Some of the worst-hit colleges include Ratnagiri Government Medical College, which has filled only 11.76 per cent of its faculty posts, with all 18 professor positions vacant. Sindhudurg and Parbhani colleges have 34.12 per cent of their faculty positions filled, while Satara has just 40 per cent of its posts occupied.


In Ratnagiri, not a single eligible candidate is available to assume the role of Dean. This goes beyond a simple shortage — it represents a total administrative collapse.


Private colleges fare no better—they often borrow local practising doctors temporarily during inspections just to demonstrate “compliance”. Both the Centre and the States are aware of this. Yet these inspections continue to be nothing more than an eyewash ritual.


Centre and states

The Centre is focused on announcing new medical seats without ensuring there are enough teachers to support them. States are busy opening colleges without enforcing any real accountability. Regulators, meanwhile, concentrate on approving infrastructure while overlooking the critical shortage of qualified faculty.


This is not healthcare reform — it is the mass production of degrees without doctors.

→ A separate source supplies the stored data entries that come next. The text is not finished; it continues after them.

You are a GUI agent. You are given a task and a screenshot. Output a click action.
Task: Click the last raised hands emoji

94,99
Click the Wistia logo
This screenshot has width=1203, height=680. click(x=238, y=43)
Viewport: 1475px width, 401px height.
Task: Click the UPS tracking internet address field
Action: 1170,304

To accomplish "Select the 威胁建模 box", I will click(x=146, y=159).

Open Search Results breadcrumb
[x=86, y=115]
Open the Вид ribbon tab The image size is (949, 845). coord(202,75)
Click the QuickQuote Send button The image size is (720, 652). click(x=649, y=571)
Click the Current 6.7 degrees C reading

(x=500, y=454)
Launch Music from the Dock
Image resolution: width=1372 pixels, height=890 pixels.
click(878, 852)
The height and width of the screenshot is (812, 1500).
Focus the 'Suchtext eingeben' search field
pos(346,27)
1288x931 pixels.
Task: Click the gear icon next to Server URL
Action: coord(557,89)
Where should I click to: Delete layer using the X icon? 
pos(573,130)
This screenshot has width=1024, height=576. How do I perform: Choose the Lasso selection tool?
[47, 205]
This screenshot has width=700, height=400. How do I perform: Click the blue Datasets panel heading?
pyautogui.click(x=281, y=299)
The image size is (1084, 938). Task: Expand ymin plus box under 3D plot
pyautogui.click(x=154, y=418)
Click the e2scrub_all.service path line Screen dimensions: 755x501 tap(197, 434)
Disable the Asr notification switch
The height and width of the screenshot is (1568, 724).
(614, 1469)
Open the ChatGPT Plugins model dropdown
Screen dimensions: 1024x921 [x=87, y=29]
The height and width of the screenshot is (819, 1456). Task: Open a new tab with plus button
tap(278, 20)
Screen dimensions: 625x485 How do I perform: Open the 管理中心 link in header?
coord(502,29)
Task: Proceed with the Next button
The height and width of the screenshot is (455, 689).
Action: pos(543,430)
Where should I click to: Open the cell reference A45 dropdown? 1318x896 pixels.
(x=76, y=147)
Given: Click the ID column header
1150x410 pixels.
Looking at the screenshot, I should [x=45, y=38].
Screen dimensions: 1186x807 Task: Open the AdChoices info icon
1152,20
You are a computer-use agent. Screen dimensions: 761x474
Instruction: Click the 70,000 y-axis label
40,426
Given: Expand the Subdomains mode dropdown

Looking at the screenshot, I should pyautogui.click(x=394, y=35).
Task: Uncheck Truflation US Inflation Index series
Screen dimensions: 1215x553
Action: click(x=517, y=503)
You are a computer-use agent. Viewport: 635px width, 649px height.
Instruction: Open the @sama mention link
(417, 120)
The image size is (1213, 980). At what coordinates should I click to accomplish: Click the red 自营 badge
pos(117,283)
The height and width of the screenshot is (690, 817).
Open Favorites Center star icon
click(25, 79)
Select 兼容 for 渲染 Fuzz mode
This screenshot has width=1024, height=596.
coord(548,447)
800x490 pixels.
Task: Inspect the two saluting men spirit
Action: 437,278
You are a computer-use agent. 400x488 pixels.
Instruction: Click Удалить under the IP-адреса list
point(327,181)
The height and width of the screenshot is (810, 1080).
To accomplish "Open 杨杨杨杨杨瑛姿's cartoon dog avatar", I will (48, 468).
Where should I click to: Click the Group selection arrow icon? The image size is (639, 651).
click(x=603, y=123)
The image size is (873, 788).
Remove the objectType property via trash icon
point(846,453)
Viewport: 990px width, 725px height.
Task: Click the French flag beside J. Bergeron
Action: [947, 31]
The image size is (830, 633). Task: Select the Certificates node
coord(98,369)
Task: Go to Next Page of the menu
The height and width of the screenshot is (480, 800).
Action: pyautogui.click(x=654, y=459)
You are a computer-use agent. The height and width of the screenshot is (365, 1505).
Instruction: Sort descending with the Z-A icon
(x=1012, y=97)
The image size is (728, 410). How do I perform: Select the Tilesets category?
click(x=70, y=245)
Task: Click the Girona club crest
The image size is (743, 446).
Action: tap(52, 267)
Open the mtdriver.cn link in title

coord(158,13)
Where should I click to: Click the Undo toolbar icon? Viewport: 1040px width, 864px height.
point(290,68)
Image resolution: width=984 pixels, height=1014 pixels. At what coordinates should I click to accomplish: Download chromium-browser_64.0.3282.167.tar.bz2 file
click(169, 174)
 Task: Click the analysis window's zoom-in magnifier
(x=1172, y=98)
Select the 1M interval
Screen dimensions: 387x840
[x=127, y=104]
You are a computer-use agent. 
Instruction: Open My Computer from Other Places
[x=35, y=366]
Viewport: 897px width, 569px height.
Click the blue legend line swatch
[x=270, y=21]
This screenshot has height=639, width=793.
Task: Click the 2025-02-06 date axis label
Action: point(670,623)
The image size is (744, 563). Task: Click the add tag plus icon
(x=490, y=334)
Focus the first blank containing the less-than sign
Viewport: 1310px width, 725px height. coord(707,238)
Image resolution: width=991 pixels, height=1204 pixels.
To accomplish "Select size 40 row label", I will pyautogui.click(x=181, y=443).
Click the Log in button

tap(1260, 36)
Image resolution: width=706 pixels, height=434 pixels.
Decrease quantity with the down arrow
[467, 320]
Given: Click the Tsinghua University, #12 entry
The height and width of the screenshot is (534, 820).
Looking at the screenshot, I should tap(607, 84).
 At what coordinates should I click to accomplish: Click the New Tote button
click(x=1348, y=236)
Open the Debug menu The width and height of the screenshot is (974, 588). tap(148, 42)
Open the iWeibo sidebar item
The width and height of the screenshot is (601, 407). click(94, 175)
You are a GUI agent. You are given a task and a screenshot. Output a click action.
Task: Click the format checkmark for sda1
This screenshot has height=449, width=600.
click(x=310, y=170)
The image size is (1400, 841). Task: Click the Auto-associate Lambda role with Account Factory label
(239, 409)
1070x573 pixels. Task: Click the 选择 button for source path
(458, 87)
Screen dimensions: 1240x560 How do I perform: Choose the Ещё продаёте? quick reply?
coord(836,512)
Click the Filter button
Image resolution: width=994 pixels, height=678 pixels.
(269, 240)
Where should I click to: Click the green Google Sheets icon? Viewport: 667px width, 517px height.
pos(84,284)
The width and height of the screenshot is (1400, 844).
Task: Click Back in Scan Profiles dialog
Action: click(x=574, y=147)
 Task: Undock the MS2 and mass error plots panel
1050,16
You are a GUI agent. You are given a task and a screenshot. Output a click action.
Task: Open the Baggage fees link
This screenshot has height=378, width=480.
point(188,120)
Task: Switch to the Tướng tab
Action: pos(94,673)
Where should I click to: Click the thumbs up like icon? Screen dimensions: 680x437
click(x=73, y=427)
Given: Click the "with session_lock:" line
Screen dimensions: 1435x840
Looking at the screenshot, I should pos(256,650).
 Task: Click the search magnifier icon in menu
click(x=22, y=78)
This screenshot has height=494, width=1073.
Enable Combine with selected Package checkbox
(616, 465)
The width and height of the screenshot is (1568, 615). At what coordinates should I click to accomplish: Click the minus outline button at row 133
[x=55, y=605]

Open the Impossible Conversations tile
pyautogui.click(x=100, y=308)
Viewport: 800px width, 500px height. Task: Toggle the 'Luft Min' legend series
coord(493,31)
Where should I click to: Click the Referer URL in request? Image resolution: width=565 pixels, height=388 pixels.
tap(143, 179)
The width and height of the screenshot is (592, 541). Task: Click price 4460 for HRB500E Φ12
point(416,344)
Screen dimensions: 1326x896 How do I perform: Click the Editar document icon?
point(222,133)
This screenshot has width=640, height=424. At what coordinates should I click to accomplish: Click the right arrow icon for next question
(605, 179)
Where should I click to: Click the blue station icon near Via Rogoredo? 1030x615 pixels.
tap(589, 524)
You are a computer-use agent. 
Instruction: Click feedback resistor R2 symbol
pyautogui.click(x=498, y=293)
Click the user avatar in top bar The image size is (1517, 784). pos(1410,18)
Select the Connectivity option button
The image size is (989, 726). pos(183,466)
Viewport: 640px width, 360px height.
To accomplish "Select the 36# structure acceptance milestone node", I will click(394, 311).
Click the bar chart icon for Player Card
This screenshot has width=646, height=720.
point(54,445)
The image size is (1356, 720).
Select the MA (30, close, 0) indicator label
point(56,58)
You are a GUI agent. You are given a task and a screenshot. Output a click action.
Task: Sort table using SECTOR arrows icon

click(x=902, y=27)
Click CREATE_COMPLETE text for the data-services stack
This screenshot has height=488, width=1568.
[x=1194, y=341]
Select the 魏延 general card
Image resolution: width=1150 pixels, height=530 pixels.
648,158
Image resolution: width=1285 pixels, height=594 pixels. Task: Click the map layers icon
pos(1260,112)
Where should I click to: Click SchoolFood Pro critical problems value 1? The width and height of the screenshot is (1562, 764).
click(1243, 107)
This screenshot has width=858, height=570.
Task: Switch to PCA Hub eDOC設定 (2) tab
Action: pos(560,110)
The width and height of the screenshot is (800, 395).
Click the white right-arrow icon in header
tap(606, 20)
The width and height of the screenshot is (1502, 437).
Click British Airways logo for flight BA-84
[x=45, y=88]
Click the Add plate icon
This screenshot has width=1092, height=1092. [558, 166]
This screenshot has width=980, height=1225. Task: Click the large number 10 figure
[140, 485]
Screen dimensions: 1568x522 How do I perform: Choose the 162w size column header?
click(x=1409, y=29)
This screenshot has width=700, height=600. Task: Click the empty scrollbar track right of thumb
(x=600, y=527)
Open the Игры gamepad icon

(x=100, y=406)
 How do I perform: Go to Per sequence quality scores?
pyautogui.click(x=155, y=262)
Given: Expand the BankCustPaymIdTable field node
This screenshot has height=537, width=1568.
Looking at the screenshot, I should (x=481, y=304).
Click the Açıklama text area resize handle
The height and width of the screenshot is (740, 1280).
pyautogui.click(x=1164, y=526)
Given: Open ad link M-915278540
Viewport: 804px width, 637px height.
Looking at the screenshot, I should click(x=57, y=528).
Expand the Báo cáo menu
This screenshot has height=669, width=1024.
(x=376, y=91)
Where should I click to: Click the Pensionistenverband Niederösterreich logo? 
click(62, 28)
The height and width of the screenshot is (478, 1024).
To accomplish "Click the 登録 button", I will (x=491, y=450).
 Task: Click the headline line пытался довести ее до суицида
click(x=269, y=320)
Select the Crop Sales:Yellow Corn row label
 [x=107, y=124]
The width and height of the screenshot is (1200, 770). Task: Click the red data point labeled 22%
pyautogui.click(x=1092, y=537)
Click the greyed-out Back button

Worse still, postgraduate medical education is being expanded without addressing the ongoing shortage of undergraduate faculty. MBBS teachers are already stretched beyond their limits, yet they are now expected to train postgraduate residents as well. Who, then, will be responsible for shaping the next generation of specialists — YouTube?


Deadly Shortcuts

When governments cut corners, it is the patients who ultimately pay with their lives. This reckless, politically driven expansion of medical seats threatens far more than academic standards — it poses a direct and serious risk to patient safety. Poorly trained doctors inevitably deliver substandard care, and the first, most vulnerable victims will be ordinary patients in Tier-2 cities and rural hospitals, who place their trust in a system that is failing to properly equip its doctors.


Before issuing another celebratory press release, both the Centre and State governments must confront one simple question: “Will you fill the faculty seats before filling the student seats?”


If the answer is no, stop calling this “nation-building”. Call it what it truly is — a deregulated disaster waiting to happen.


(The writer is a senior journalist based in Kolhapur. Views personal.)